I need an advice about performance improving of social graph. The target query works fine with small results number. But it may return large results with more than 1000 rows. Can the performance be tuned on large respond of cypher query?
The cypher query is used:
START givenFriend=node:Nodes('id:709387498'),
item=node:ItemCat1Cat2('category:a.b')
MATCH p = givenFriend-[:FRIEND]-friend1-[:FRIEND]-friend2-[:DATA]->item
RETURN p, item
Neo4j core 1.9.5
The graph contains connected friends:
friend1Node-[:FRIEND]->friend1Node
A friend can have several data items which are represented as nodes with properties:
friendNode-[:DATA]->DataNode
A data node has about 8 properties. Among them is a category property. The data item nodes are indexed by category.
Friend nodes number: 650,772
Friend relationship number: 842,755
Data item nodes number: 5,640
The query which demands improvement should select all paths from a given node id to data item with defined category through 2 friends. The paths have the following view:
givenFriend-friend1-friend2-dataItem
Can traversal improve the performance?
Can migration to 2.0.0 improve the db model and query performance?
**UPD
- I use php library https://github.com/jadell/neo4jphp But I'm open for other variants. Right now I'm looking at neoism(Golang). Also I considered using neo4j extension to perform a query. The target query is tested through the neo4j dashboard as well. So the client layer was absent.
- Fresh version of the php lib is using X-Stream. Mine is not. But as a query was tested without a client then this factor can be omitted.
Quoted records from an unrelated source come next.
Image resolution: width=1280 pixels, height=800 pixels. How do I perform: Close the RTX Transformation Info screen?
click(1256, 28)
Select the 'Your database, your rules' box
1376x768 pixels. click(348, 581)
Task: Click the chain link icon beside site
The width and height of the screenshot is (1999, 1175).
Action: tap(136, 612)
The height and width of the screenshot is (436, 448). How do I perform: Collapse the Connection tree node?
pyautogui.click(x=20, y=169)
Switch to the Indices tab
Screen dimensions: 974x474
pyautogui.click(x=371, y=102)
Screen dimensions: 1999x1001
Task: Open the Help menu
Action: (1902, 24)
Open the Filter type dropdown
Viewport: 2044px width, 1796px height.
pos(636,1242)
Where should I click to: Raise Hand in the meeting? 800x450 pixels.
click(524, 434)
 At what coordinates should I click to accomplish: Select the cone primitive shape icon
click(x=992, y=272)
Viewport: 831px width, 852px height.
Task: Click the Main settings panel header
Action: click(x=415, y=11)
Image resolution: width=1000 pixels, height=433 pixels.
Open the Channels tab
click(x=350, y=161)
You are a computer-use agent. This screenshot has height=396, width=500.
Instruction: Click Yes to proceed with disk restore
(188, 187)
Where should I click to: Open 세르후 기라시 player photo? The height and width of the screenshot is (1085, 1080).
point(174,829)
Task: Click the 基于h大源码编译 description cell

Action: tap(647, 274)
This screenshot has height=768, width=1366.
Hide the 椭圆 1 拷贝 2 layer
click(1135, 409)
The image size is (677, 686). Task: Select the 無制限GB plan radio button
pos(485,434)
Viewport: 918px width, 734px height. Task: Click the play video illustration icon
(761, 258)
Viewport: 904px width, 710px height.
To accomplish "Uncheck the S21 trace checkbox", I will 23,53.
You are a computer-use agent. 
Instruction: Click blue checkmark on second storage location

- The question was good. I've tuned the query - it returns not a node but properties which I need and the performance is improved a bit.
- If I understand you correctly about SLA - such type of requests should work with concurrency 100 and the allowable respond time 2s per request. The query respond time through the dashboard:
LIMIT 1 = 195ms
LIMIT 100 = 564ms
LIMIT 1000 = 1549ms
LIMIT 3000 = 3208ms
SKIP 7000 LIMIT 1 = 2051ms
The respond can contain up to 13K records.